Transonic’s 100-MPG Car May Hit Road Soon

Michael Kanellos: October 23, 2008, 6:39 AM
One of my personally favorite automotive startups is hitting the road. Transonic Combustion, which built a fuel-injection system that it says will let cars hit 100 miles per gallon, has created a car with its technology integrated and it has been testing it in the labs, says Mike Cheiky, founder and president. Later in the year, it hopes to take the car out and test it in real-world driving conditions. Right now, the car is basically spinning its wheels on some rollers in Transonic's labs. In those conditions, the car gets 100 miles per gallon when going the equivalent of 50 miles per hour. It can go from zero to 60 miles per hour in six seconds and has a top speed of 140 miles per hour. The crew at Transonic has even hit 105 miles per gallon in the lab in one instance. The company is currently talking with three of the top six car companies in the world, including a very large Japanese automaker. Transonic essentially is trying to combine the best of diesel and gas engines. It takes a high compression diesel engine and inserts its own injection system so that the engine can run on regular gas, which is far easier to get in the U.S. Gas can also result in lower particulates going into the atmosphere. Transonic's demo car, for instance, emits 55 grams of carbon dioxide per kilometer, he said. While biofuel and electric car companies have dominated the headlines, there is also a strong market for clean car components. EcoMotors and Achates Power, for instance, are tinkering away on opposed piston/opposed cylinder diesel engines and shooting for the 100-MPG mark. The design of those engines is similar to the design of a plane engine Junkers (the plane maker to the Third Reich) created in the 1930s. Chip makers like Freescale are also targeting the efficient transportation market. It's just easier to develop parts than a whole car. Even Tesla Motors says one of its best divisions right now is the one that sells components to third-party companies. Look for all of these names during the Automotive X Prize, which will give away cash for anyone that can hit 100 miles per gallon with a "mainstream" car. Mainstream meaning that you just can't load up a Winnebago with lithium-ion batteries and expect to win. It's got to be something the average Joe the Plumber might want to drive someday. Khosla Ventures and Venrock have invested in Transonic.
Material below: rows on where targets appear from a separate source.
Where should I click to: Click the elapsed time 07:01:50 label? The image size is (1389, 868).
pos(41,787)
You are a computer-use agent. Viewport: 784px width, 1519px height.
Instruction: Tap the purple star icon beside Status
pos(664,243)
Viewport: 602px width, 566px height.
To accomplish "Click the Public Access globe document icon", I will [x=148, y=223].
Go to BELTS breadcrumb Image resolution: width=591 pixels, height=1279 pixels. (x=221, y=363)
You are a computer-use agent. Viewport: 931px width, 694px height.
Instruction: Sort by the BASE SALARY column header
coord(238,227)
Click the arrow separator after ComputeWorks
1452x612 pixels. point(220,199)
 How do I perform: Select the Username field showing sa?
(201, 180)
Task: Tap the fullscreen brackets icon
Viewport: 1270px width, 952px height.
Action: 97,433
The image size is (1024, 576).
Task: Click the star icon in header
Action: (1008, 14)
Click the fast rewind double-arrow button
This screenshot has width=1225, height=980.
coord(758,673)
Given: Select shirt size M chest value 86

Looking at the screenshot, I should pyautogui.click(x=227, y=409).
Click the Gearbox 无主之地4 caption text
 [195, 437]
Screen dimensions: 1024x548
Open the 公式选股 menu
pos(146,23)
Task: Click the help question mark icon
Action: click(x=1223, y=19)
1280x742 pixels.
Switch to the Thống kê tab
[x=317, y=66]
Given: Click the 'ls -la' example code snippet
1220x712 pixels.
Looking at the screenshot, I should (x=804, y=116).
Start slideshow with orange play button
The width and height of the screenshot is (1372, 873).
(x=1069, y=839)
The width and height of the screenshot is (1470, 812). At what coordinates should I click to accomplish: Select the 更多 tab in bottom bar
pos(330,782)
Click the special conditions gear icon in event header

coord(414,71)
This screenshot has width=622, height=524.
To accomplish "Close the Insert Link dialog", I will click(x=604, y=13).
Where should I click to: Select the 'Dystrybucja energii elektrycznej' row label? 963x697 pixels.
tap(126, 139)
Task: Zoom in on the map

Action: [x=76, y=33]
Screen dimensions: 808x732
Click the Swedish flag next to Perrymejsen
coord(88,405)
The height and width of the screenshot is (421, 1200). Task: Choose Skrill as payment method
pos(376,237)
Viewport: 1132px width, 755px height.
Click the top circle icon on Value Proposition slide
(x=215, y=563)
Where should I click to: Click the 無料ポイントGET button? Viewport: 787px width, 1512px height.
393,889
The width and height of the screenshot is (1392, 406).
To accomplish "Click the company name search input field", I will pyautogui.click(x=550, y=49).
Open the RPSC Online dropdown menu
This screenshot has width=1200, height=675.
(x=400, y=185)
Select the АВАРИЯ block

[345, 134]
Khosla also put money into EcoMotors.

Rumor: New Record in CIGS Efficiency

Michael Kanellos: October 23, 2008, 5:34 AM
The National Renewable Energy Labs (NREL) has upped the bar in copper indium gallium selenide (CIGS) solar cells once again, sources tell me. NREL scientists have developed a CIGS cell with 20.2 percent efficiency, inching past the 19.9 percent cell the lab announced in March. I've called NREL but haven't heard word back on confirmation. That number helps explain why VCs and investment banks continue to pour money into CIGS. Potentially, CIGS cells have the ability to convert more sunlight into power than other thin-film technologies like cadmium telluride and amorphous silicon. Cadmium telluride solar cells have a theoretical maximum of around 19.6 percent and commercial cad tel cells have an efficiency of around 10 percent. (We said nine earlier.) CIGS can also be printed, say advocates, on cheap, flexible substrates that can be integrated into building products. Cad tel solar cells, to date, need a glass substrate, which limits cad tel to rooftop applications. CIGS cells are being produced in limited quantities around the 10 percent efficiency mark and theoretically CIGS cells could get into the mid-20 percentile or even low-30 percentile range someday. Some of the leading CIGS companies include: Nanosolar, Solyndra, SoloPower, HelioVolt and Miasole. There are newcomers too: Telio Solar and NuvoSun. Still, the stakes are high. Nearly a billion dollars have been invested in CIGS startups in the past couple of years and most of them have yet to start commercial production. Many companies have had to delay their CIGS solar cells due to manufacturing issues. (Chemically, the elements don't play well together either -- it's the solar equivalent of trying to pull off a Guns N' Roses reunion.) Even the large companies doing CIGS and CIS cells like Honda haven't exactly been cranking these things out of the factory.